• [Task data]:

-------------------------

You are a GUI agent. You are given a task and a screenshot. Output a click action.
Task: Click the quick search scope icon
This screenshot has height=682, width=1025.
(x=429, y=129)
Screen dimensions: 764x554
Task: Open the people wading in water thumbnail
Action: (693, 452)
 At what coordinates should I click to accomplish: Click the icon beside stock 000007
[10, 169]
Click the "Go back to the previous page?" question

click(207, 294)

-------------------------

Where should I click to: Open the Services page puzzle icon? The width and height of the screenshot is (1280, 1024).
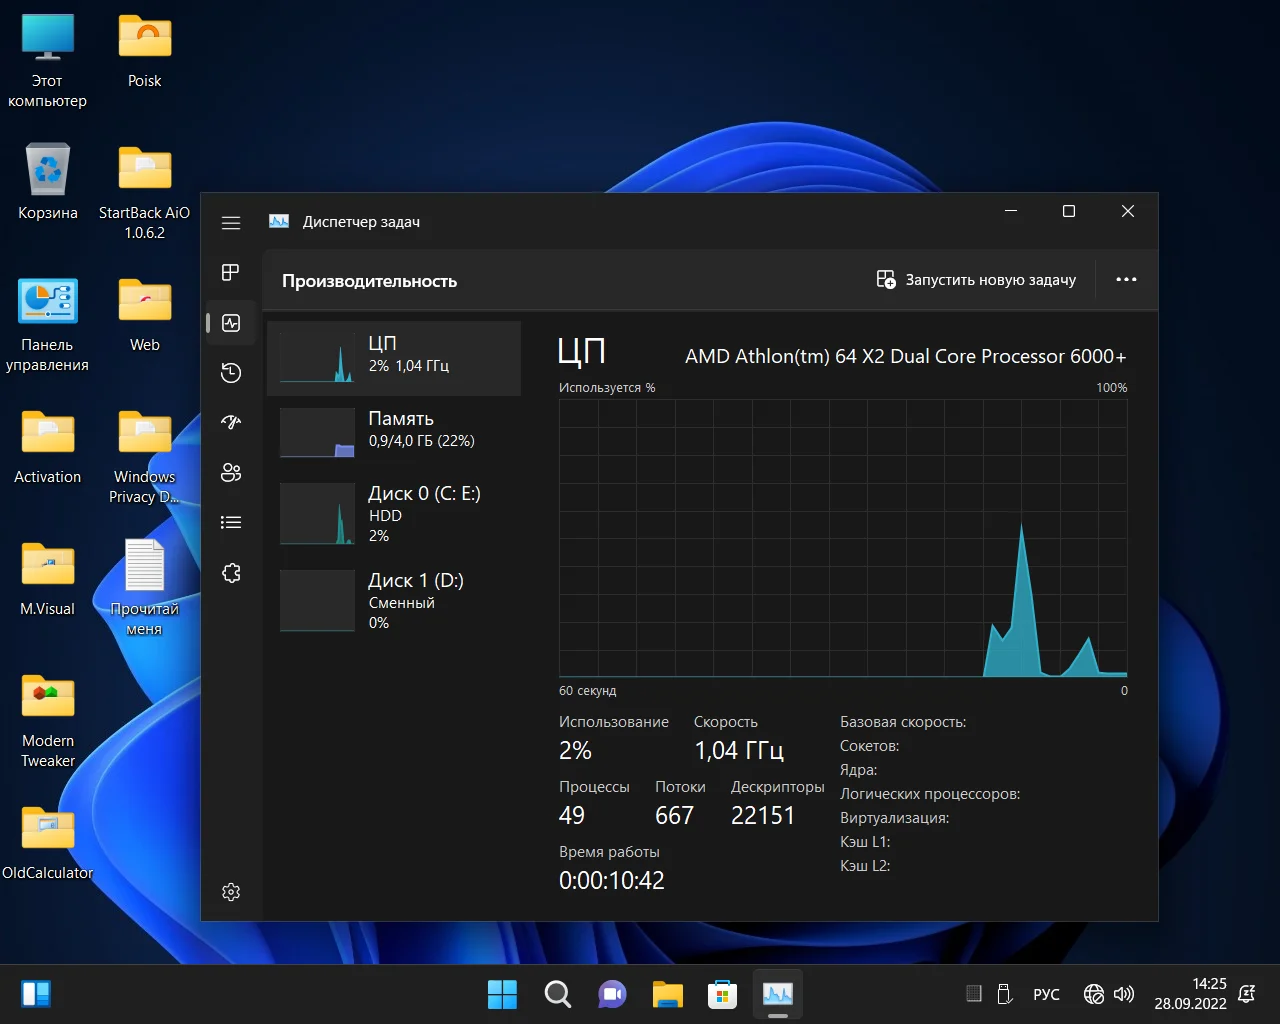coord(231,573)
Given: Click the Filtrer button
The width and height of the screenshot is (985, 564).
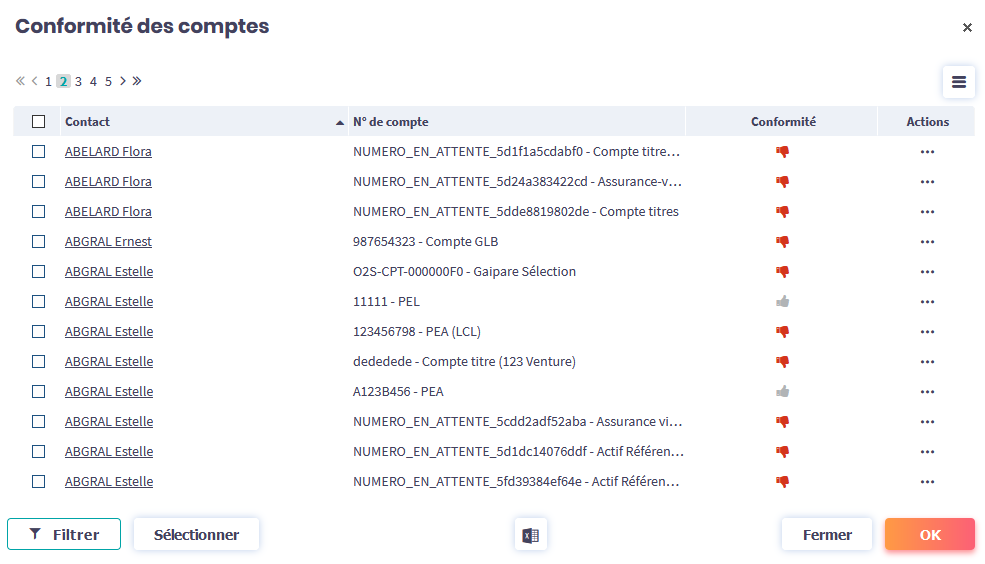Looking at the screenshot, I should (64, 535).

-------------------------

Would you print exactly and only the lines of the material above that run from the line with "You are a GUI" through the line with "Task: Click the quick search scope icon", both included?

• [Output]:
You are a GUI agent. You are given a task and a screenshot. Output a click action.
Task: Click the quick search scope icon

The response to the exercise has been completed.